In Moscow, Andrew continues to work and deposit bit by bit into his emigration budget. Luckily, he sees that his wife is finally providing responsible care for their child, and with her well-paid job, there's no reason to worry for their economic well-being. His relationship with Nathalie evolves into a sort of benign friendship, and he believes that after his emigration they can peacefully divorce and arrange how he'll be seeing Ann.

Meanwhile, his e-mail correspondence with Pablo becomes more intense and his feelings grow stronger. In May, Pablo comes to Moscow for the scheduled match. Even though he stays just a few days, they cannot miss the opportunity to meet and spend some time together without anyone else knowing.

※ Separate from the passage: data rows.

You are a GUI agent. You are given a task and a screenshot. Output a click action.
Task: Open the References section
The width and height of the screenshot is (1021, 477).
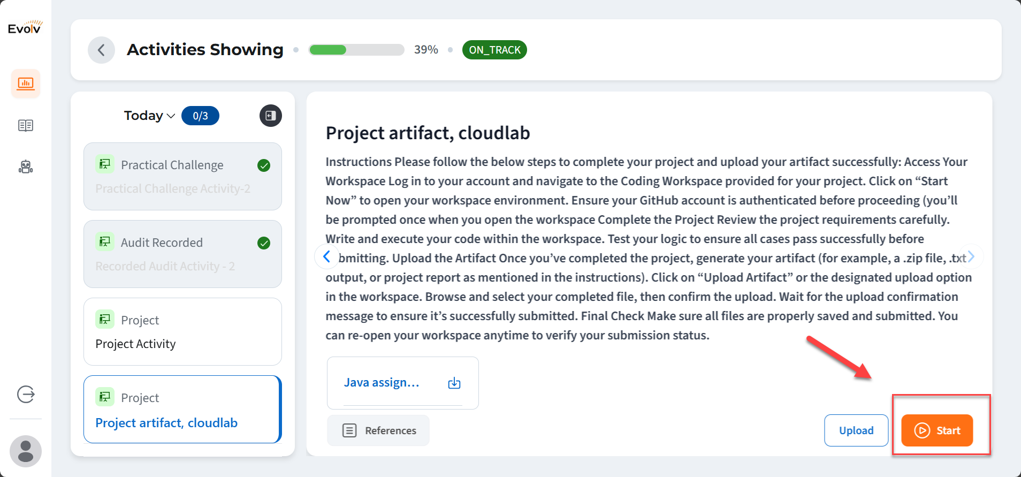pos(378,430)
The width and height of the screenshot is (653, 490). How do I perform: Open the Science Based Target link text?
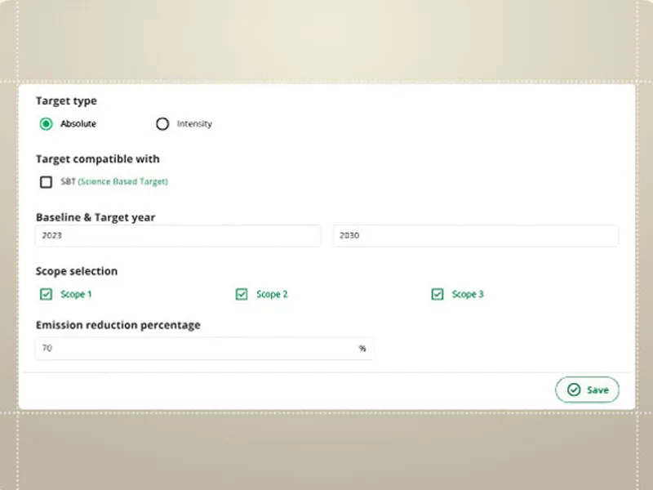click(123, 182)

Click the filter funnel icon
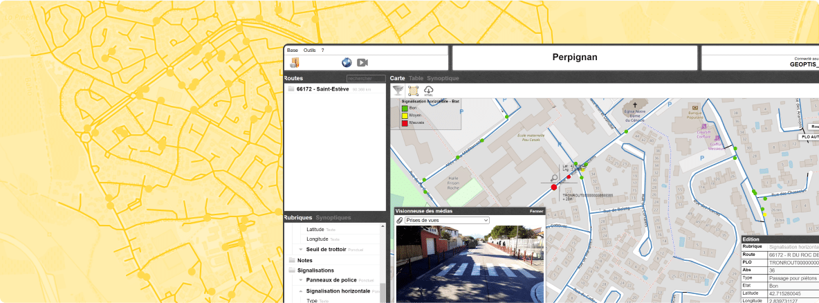[x=398, y=91]
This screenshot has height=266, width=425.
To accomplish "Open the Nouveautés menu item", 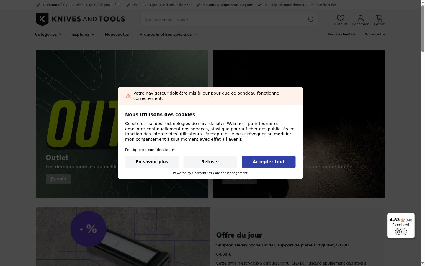I will tap(117, 34).
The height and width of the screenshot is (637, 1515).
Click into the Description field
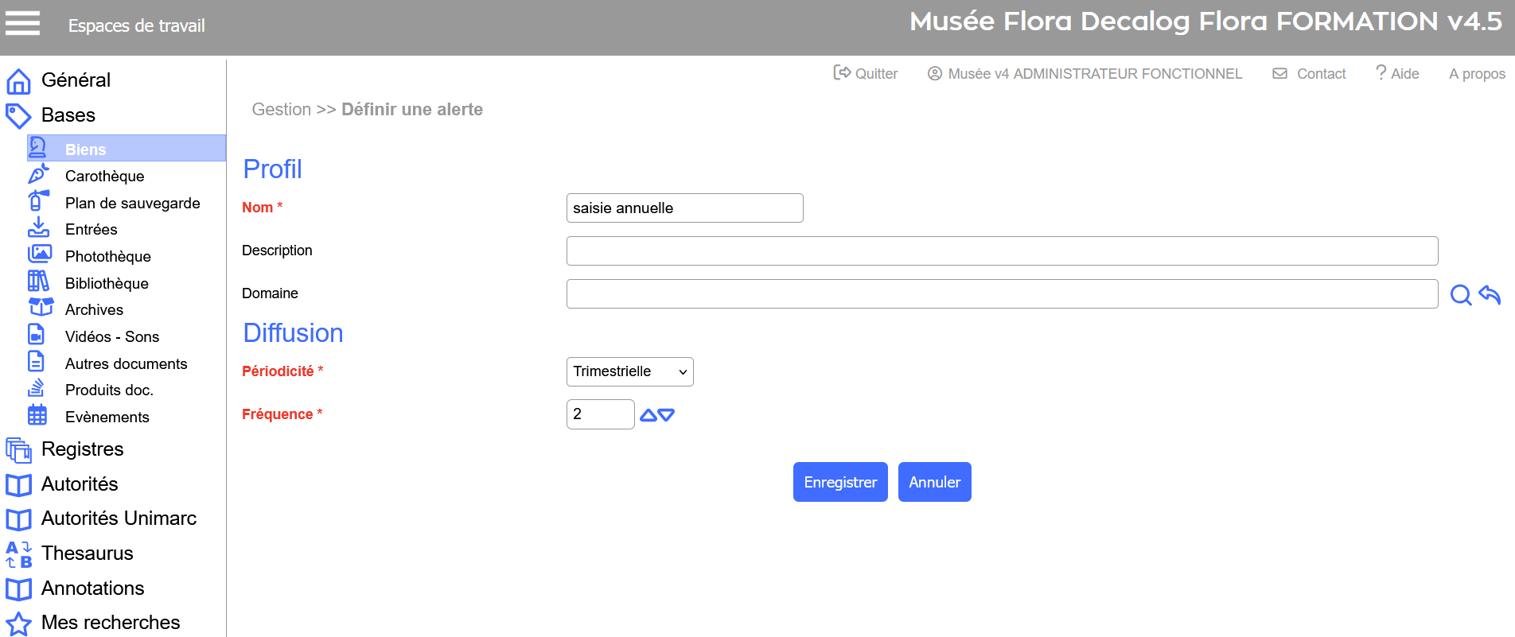pos(1002,251)
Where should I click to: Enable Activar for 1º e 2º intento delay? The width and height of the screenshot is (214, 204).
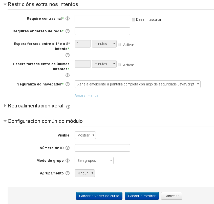pyautogui.click(x=119, y=44)
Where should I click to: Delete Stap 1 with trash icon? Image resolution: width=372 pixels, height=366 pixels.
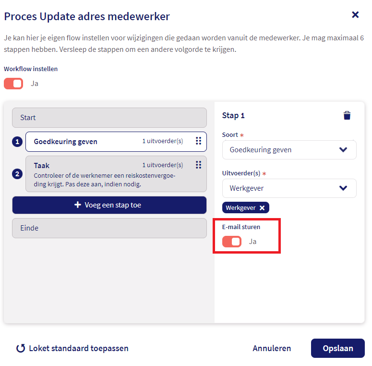tap(347, 115)
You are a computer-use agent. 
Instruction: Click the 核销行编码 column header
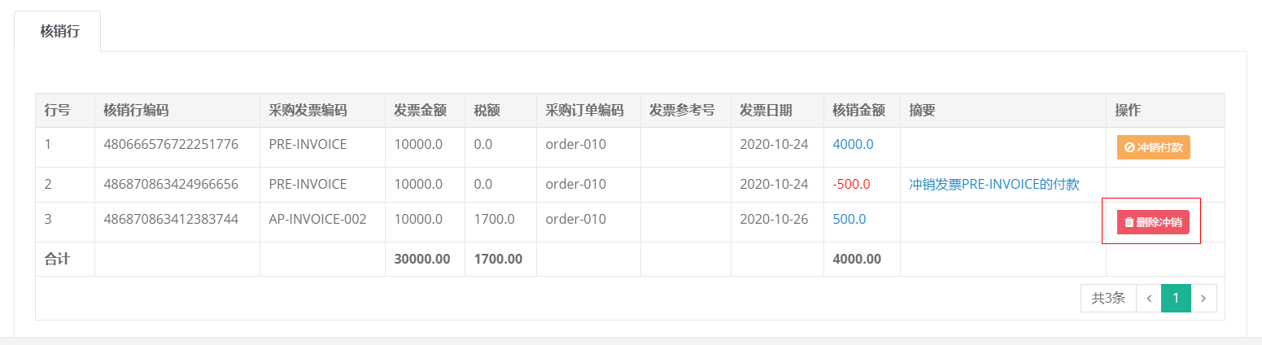coord(136,110)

On one of the team's free evenings, when Pablo does not risk attracting the attention of his team mates and managers, Andrew picks him up at the hotel and they drive to the Sparrow Hills, a large riverside park.

As they stroll there, masking with sunglasses to prevent Pablo from being recognized, Andrew finally opens up. He says that after many years of unwavering effort he's hit a dead end in his career in Russia. He opens up about his financial situation. He shares that the car accident last November was the tipping point, making Andrew reckon with how frustrated, unbelonging, unfulfilled, and unsafe he had been feeling for the majority of his life in Russia. Pablo can't believe that Andrew kept it all bottled up for so long, and now he becomes painfully aware of the wide economic gap between them, implying the same gap in freedom and opportunities. Andrew proceeds to tell him that in a week he is going to be laid off from his academic clinic, along with tens of other doctors. The newly appointed Minister of Health, a woman who doesn't even have a medical degree, is going to serve the same system she owes her assignment to: she has to free up positions for her cronies and protegés. At a loss for words, Pablo suggests that he find a position in another hospital, but Andrew presses his argument to a more radical strategy, because the healthcare system in Russia is the same everywhere. He says he's going to relocate to Barcelona for good and start from scratch there by taking a prep course and then applying for medical residency.

Pablo becomes visibly anxious. He says that this enterprise is reckless given that he has a child here in Russia, who should be his biggest life priority. This sounds like defensive bullshit to Andrew. Shocked by Pablo's lack of empathy, he brings up their relationship and asks how they can make it work staying two thousand miles away from each other. Pablo goes up the bullshitting spiral by saying that his fatherhood is a more natural and therefore more important existential experience than their love. Andrew thinks Pablo still hasn't fully accepted his identity, but then he notices that a group of teenagers is pointing in their direction, and within a few moments a girl aims her phone at them. He understand that they recognized Pablo despite the sunglasses. They hurriedly walk away to the car and start off with a jerk.

As they ride in silence, the real reason behind Pablo's objection now hangs in the air. When they get to a safe place and get out of the car, Pablo says it out loud. Him being unmarried and not having a girlfriend causes gossip about his sexuality in the Spanish media, and he's certain his career will be ruined if the public learns the truth. When Andrew asks what can be done about it, Pablo says there isn't anything. He sadly says they're destined to remain "souls of silence" ("almas del silencio" in Spanish), his metaphor reflecting the title of the book.